CPEB1 directs muscle stem cell activation by reprogramming the translational landscape

While all cells in the human body have the same basic components, the body relies on hundreds of specialised cell types to ensure the proper functioning of tissues, organs, and systems. So, what happens when one of these specialised cells is damaged? Reserve cells, know as stem cells, enter the cell cycle and begin the processes of becoming the specialised cell they need to replace. This process is guided by external signals and involves a variety of changes within the cell itself. Understanding what causes a stem cell to enter the cell cycle, and what happens when it does, is key to determining how we can maximise the therapeutic potential of these “blank slate” cells to repair injured tissues or treat diseases that involve the loss or destruction of specific cell types like neurons or white blood cells. In this paper by Zeng and colleagues, researchers use LC-MS/MS to study the activation of a particular type of stem cell, Satellite cells (SC), that have the potential to repair damaged skeletal muscle. Importantly, the study used an in situ fixation technique to obtain truly inactive, or quiescent, SC and then compared them in a pair-wise manner to different cell populations, including SC in early stages of activation, activated SC, and proliferating SC in culture. This allowed them to capture a timeline of proteomic changes during differentiation.  Further, the proteomics data was compared to previously acquired RNA-seq data, which highlighted a set of proteins that were highly unregulated despite low levels of RNA expression, and another set that had low abundance when their transcript levels were high, suggested that some mechanisms of SC activation were occurring at the translational level. The proteomic vs. transcriptomic findings were used to guide a set of targeted experiments that examined the role of a specific protein, Cytoplasmic Polyadenylation Element Binding protein 1 (CPEB1) in post-transcriptional control of protein translation and SC activation. Identification and characterisation of these key regulators is an integral step forward in the therapeutic use of stems cells, including SC, in tissue repair.

How was PEAKS used?

Data was acquired using a timsTOF Pro mass spectrometer from Bruker Daltonics. Protein identification and quantification was completed using PEAKS Studio X+, which is vendor neutral and supports ion mobility spectrometry data. The authors used spectral counting for the label-free quantification, as well as the normalised spectral abundance factor (NSAF) method (Zhu et al., 2010). Data exported from PEAKS was examined using a Student’s t-test and hierarchical clustering analysis.
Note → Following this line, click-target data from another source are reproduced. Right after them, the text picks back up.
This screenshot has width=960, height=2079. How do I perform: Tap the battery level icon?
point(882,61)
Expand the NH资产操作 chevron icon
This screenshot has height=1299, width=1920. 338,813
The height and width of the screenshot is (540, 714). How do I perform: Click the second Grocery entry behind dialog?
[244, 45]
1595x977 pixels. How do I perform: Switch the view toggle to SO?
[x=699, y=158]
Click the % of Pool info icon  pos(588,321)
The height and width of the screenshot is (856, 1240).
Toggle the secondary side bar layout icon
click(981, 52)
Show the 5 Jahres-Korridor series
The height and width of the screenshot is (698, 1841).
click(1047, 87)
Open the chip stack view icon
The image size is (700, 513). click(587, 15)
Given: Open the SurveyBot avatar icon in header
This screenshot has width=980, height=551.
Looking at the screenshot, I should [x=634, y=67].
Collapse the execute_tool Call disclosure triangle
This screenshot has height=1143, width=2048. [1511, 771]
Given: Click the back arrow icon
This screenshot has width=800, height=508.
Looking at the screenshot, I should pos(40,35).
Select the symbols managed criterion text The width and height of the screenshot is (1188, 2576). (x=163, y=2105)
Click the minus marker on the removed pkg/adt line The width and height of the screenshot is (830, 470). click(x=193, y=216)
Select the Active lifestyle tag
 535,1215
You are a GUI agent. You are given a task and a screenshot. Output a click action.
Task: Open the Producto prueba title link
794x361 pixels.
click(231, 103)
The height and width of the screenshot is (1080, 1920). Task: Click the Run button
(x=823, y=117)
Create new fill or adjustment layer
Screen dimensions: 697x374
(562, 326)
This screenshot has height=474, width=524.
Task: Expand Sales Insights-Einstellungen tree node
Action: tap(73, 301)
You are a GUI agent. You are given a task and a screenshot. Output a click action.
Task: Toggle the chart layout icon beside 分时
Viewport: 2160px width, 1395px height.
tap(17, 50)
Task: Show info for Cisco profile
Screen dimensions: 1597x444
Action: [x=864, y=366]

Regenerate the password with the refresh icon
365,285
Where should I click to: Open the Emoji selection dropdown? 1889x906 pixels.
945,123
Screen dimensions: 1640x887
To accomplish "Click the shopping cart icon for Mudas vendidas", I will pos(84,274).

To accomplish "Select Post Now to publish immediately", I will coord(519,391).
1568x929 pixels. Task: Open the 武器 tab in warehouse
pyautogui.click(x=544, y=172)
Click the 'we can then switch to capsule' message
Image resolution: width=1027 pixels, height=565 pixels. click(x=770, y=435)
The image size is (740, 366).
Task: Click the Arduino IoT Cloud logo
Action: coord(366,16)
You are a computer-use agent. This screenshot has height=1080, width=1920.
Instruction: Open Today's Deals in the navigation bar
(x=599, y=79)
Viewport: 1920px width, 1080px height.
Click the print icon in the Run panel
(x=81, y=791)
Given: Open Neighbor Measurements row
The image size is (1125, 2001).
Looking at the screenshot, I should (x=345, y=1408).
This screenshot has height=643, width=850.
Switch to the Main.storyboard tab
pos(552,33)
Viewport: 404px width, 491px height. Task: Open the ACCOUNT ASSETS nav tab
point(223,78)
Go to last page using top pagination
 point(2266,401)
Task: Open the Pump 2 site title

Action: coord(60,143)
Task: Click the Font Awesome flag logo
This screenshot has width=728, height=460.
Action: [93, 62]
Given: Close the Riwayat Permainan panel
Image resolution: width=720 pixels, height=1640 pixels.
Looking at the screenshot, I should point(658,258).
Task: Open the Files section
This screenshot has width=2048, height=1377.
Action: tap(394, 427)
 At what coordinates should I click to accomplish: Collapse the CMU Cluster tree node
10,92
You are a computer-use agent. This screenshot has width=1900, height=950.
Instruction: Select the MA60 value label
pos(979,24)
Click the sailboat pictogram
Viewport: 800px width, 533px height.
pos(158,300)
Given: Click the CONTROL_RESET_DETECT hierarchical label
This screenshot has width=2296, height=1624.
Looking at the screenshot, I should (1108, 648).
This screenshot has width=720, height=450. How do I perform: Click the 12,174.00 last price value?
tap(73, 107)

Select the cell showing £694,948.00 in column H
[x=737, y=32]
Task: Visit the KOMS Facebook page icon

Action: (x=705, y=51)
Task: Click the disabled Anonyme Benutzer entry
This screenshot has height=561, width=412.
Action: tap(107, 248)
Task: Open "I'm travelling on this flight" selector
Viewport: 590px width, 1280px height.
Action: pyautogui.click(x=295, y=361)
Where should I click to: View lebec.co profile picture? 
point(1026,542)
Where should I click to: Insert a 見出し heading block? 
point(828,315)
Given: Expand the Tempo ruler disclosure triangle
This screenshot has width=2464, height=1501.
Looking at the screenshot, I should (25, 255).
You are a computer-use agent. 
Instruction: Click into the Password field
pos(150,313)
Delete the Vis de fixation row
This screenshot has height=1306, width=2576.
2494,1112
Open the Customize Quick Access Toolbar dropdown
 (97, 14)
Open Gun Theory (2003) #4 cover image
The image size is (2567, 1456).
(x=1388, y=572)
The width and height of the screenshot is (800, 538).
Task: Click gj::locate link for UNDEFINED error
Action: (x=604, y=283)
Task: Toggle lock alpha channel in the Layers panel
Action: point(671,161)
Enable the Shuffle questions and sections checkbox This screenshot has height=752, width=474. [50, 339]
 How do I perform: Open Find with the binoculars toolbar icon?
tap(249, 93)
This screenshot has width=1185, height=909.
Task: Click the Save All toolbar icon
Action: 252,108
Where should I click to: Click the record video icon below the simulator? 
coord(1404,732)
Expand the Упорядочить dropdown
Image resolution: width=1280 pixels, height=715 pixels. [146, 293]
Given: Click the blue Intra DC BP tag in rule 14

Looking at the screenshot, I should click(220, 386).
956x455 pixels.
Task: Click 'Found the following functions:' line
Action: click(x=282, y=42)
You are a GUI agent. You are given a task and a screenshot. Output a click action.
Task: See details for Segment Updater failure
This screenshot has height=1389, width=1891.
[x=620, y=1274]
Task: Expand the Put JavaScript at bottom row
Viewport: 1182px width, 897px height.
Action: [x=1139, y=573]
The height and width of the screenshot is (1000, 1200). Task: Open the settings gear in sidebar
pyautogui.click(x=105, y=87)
Zeng W, Yue L, Lam KSW, Zhang W, So WK, Tse EHY, Cheung TH. CPEB1 directs muscle stem cell activation by reprogramming the translational landscape. Nat Commun. 2022 Feb 17;13(1):947. doi:10.1038/s41467-022-28612-1. PMID: 35177647.


Skeletal muscle stem cells, also called Satellite Cells (SCs), are actively maintained in quiescence but can activate quickly upon extrinsic stimuli. However, the mechanisms of how quiescent SCs (QSCs) activate swiftly remain elusive. Here, using a whole mouse perfusion fixation approach to obtain bona fide QSCs, we identify massive proteomic changes during the quiescence-to-activation transition in pathways such as chromatin maintenance, metabolism, transcription, and translation. Discordant correlation of transcriptomic and proteomic changes reveals potential translational regulation upon SC activation. Importantly, we show Cytoplasmic Polyadenylation Element Binding protein 1 (CPEB1), post-transcriptionally affects protein translation during SC activation by binding to the 3′ UTRs of different transcripts. We demonstrate phosphorylation-dependent CPEB1 promoted Myod1 protein synthesis by binding to the cytoplasmic polyadenylation elements (CPEs) within its 3′ UTRs to regulate SC activation and muscle regeneration. Our study characterizes CPEB1 as a key regulator to reprogram the translational landscape directing SC activation and subsequent proliferation.